Radiological studies play an important role in the diagnosis of tuberculosis in pediatric age. Although there can be some differences in its interpretation, the findings suggestive of PTB in children under 5 years old are of great support for its diagnosis. In this series, the image of consolidation was a frequent finding in all age groups and was significantly more frequent in patients older than 5 years, in contrast with mediastinal lymphadenopathies, which were present in children below this age coinciding with what was reported by other authors. The miliary pattern was seen in only 6.9% of the cases, mainly in patients below 5 years old, with a clear prevalence in those less than 1 year old, in whom the disseminated disease is more frequent. Pleural effusion is infrequent in pediatric age but in our series it was seen in 14.3% of the cases [23]. The presence of calcifications and caverns were significantly more frequent in patients above 14 years old due to the fact that it is an infrequent complication of primary tuberculosis [10, 12, 16, 21–23]. It has been identified that the presence of fever and cough of 2 or more weeks, plus a positive PPD of 10 or more millimeters, have a positive predictive value of 73% with a sensitivity of 44% for tuberculosis confirmed by culture [24]. Based on this, it was suggested that children fulfilling 2 of these 3 criteria should be evaluated with chest X-ray and ZN positive [24, 25].
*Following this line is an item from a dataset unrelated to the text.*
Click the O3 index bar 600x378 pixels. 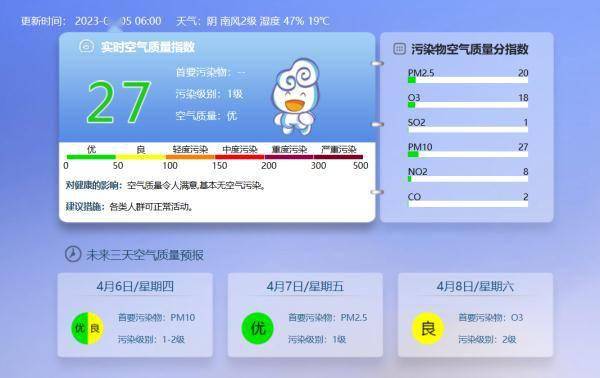coord(468,105)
The microbiological diagnosis is denoted with difficulties because the sensitivity of ZN positive is from 20 to 25%. In this study however, ZN was positive in 51.7%. With respect to this, it is important to note that this was performed in children older than 5 years old in whom PTB forms such as caverns contain a greater number of mycobacteria in contrast with the type of lesions found in children less than this age where the TB is habitually paucibacillary. Mycobacterium identified by culture is present in 30.4% of the cases. These results are comparable to variations in different reports, where culture was found positive in 20 to 75% of cases [20, 26, 27]. PCR value in diagnosis of tuberculosis in pediatrics is still controversial due to the false positives, mainly in countries with high endemicity for tuberculosis, and to the false negatives that are reported. In this study it was positive in 83.3% of the cases documented by culture [28–30].
Antituberculous treatment was well tolerated in most cases. Patients responded well to the treatment even when there was one death, precisely a boy with HIV and multidrug resistant tuberculosis without adherence to treatment. The other 2 deaths were not attributable to tuberculosis. 54.1% of the children were treated for 6 months with clinical and radiological response similar to those who were treated from 9 to 24 months (treatment for such long periods of time was administered in patients with underlying immunosuppressive diseases), without clinical evidence of related complications.